Human FV is 80% homologous to murine FV, and the least conserved structure of the protein is the B domain, as is also the case with other animal species and other coagulation factors. The gene that encodes the FV protein in the mouse is 7430 bp long and encodes a protein of 2183 amino acids. FV levels in mice are exceptionally high compared to humans and different reference levels of FV have been proposed.

Factor V deficiency results in bleeding that can occur spontaneously or as a result of trauma or invasive medical procedures. The treatment of choice is currently based on transfusions of fresh frozen plasma (FFP) or coagulation factor concentrates. It is a palliative therapy that is ineffective and lacks specificity for the disease. Depending on the plasma levels of the protein, various degrees of severity are distinguished according to the tendency or risk of bleeding, as well as the severity of the symptoms, leading to a classification of severe (<1%), moderate ( <10%) and mild (>10%).
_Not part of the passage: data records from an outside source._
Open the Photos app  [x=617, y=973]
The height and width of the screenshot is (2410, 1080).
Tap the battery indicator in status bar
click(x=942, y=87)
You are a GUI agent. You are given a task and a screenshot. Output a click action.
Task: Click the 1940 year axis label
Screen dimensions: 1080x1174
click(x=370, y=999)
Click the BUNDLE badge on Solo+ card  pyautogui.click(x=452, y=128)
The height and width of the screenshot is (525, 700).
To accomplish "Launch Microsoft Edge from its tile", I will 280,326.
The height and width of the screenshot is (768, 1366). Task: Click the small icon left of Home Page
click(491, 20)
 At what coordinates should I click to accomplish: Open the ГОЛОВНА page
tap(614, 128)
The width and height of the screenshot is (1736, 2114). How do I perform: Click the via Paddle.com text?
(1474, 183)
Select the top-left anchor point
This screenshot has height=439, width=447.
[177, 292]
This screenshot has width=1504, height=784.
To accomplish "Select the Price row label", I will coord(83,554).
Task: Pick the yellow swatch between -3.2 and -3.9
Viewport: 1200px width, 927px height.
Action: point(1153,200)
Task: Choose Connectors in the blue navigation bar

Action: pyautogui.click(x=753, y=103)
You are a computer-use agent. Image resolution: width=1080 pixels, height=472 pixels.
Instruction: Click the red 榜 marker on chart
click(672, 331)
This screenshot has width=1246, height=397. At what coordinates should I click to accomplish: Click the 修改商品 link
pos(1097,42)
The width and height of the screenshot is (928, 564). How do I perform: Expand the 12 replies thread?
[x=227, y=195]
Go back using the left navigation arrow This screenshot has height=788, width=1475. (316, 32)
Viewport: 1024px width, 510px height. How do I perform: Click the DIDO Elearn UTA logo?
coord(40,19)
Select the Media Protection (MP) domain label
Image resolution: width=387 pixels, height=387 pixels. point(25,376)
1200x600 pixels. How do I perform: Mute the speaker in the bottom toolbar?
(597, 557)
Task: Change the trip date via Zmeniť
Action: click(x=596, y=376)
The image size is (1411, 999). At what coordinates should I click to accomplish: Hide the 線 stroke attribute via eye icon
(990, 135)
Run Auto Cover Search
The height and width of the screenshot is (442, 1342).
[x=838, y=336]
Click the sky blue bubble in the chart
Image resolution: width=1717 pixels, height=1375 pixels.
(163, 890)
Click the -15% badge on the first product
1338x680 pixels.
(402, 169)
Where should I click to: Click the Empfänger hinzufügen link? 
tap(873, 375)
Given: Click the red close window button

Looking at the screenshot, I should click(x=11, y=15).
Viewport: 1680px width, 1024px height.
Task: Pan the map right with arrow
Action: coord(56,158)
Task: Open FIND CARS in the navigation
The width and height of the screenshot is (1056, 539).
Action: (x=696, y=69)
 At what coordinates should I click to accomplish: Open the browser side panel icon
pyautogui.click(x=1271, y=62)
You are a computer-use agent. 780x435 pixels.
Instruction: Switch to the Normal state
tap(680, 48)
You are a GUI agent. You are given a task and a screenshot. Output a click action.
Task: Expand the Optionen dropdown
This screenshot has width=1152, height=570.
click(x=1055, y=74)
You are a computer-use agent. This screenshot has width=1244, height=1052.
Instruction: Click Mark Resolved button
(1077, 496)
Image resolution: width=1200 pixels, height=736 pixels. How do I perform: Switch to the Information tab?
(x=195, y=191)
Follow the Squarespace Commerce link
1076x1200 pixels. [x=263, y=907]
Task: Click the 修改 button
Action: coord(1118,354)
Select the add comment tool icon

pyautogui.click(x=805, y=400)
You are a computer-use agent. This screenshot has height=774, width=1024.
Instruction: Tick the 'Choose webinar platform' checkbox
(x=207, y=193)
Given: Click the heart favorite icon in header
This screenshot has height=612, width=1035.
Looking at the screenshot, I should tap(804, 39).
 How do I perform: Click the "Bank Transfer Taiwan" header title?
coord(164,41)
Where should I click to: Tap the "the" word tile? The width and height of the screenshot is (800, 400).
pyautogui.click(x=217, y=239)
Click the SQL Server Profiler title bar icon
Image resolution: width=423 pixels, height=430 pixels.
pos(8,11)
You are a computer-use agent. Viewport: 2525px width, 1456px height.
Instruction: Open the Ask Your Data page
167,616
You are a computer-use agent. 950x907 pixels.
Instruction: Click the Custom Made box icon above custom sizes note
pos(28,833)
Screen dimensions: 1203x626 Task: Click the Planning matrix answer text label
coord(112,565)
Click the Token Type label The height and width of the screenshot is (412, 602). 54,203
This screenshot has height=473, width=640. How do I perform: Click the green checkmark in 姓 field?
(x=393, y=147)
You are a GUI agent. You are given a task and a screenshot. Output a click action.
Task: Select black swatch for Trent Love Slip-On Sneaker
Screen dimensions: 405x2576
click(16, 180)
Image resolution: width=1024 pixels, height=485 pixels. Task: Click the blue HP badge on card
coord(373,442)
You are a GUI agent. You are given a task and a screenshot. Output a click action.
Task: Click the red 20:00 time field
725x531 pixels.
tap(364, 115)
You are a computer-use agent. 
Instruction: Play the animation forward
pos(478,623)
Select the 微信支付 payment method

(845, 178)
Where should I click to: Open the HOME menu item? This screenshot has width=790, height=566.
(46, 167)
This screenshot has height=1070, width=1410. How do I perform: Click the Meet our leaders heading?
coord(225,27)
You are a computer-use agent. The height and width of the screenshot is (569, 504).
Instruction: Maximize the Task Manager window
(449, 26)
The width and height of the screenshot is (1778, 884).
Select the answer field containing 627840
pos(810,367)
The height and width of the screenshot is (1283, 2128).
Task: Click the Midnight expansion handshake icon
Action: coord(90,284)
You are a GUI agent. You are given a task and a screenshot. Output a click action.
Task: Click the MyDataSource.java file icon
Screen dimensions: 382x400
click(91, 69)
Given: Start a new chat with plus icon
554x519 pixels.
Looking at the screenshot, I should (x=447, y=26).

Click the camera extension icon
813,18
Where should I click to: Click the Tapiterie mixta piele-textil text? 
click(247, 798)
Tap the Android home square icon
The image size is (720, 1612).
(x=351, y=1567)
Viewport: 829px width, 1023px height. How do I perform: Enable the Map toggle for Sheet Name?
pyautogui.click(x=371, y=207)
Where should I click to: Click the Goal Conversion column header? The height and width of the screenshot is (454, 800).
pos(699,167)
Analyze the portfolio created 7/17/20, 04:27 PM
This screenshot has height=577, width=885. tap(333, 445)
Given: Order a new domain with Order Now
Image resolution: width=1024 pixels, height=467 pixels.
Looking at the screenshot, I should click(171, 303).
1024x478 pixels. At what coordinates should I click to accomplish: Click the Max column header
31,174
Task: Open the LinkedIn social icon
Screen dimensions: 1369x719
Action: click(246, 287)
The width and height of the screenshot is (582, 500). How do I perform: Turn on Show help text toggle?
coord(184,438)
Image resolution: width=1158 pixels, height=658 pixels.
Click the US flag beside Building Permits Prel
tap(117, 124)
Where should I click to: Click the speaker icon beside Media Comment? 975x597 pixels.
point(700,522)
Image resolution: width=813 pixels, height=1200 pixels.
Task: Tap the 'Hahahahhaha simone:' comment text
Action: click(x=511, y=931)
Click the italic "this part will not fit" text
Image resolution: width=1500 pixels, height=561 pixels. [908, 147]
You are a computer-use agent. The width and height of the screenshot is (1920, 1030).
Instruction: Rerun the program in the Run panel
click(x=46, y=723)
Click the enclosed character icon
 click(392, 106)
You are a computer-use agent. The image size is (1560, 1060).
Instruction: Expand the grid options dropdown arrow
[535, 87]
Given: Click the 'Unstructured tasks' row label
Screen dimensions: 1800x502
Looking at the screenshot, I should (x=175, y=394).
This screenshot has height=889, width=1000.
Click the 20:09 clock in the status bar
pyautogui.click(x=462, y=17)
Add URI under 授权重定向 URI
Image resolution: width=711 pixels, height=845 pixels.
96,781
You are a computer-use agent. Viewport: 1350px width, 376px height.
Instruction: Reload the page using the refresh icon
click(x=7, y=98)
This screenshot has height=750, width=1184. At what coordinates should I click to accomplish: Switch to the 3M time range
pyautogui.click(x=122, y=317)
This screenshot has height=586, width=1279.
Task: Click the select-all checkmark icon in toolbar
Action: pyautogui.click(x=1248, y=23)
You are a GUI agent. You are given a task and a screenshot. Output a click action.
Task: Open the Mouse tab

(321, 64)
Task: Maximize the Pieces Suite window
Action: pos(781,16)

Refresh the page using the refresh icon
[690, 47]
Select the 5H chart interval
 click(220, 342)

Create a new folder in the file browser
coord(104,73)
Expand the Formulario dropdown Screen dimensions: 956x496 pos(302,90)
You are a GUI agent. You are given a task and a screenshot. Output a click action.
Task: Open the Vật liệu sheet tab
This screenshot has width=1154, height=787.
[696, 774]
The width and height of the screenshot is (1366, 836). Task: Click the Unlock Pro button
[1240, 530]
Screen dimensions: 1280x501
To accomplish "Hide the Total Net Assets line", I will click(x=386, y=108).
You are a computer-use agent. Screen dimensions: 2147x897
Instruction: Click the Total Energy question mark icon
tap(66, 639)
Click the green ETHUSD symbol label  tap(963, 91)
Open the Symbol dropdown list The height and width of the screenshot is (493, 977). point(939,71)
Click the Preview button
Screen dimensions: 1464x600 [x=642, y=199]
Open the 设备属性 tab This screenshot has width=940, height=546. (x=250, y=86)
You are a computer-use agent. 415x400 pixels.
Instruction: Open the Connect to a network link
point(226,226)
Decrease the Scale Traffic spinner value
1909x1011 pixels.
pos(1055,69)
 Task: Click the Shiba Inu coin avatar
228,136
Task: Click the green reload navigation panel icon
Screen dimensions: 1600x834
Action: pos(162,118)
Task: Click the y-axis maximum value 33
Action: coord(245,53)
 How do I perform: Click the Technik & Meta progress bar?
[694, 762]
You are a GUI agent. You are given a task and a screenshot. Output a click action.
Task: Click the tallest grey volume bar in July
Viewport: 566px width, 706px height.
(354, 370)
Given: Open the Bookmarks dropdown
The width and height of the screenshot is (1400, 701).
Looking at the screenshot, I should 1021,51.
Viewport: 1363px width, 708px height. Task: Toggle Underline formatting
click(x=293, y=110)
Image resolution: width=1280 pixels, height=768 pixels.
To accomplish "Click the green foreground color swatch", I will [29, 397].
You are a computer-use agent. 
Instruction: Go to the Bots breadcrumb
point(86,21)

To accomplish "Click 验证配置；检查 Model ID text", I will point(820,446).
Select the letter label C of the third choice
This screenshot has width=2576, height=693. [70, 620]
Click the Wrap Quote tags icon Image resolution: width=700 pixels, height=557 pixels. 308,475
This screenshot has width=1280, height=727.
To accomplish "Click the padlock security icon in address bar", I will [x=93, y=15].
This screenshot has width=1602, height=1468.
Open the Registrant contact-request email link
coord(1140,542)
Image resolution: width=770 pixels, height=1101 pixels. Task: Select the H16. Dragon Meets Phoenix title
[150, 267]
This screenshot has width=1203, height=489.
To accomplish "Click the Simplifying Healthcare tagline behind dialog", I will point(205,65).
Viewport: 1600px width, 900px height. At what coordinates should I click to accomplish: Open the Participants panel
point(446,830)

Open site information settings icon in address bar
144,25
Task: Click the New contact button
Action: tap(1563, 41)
The interest in the study of factor V deficiency and the search for alternative treatments has led to the development of several strategies. The article by Serrano LJ. (Development and Characterization of a Factor V-Deficient CRISPR Cell Model for the Correction of Mutations. International Journal of Molecular Sciences.2022; 10: 5802) describes a cell model deficient in factor V, obtained using CRISPR technology. Through additional steps of CRISPR/Cas9 technology for the correction of mutations, it is possible to transform a severe phenotype into a mild or asymptomatic one by obtaining the correction of 41% of the cells mutated in the F5 gene, giving rise to a functional protein that may be sufficient to convert a severe phenotype into a mild or asymptomatic one.

In the same sense, document WO2021229131A1 refers to an in vitro method to recover the expression of the F5 gene using CRISPR/Cas9 technology, using pairs of guides located at a distance of 150 base pairs towards the 5 'end and 150 base pairs towards the 3 end. ' with respect to a mutation located at nucleotide 3279 of the F5 gene. With this invention a tool is provided to cure factor V deficiency.

US2004014057A1, describes oligonucleotides having nuclease-resistant residues for use in the targeted modification of genetic material, including gene mutation, targeted gene repair and gene inactivation. The invention comprises a single-stranded oligonucleotide that has a DNA domain with at least one mismatch with respect to the genetic sequence that is to be altered, in addition to other chemical modifications. Among the examples included, in example 12, table 19, oligonucleotides appear to make targeted modifications in the F5 gene.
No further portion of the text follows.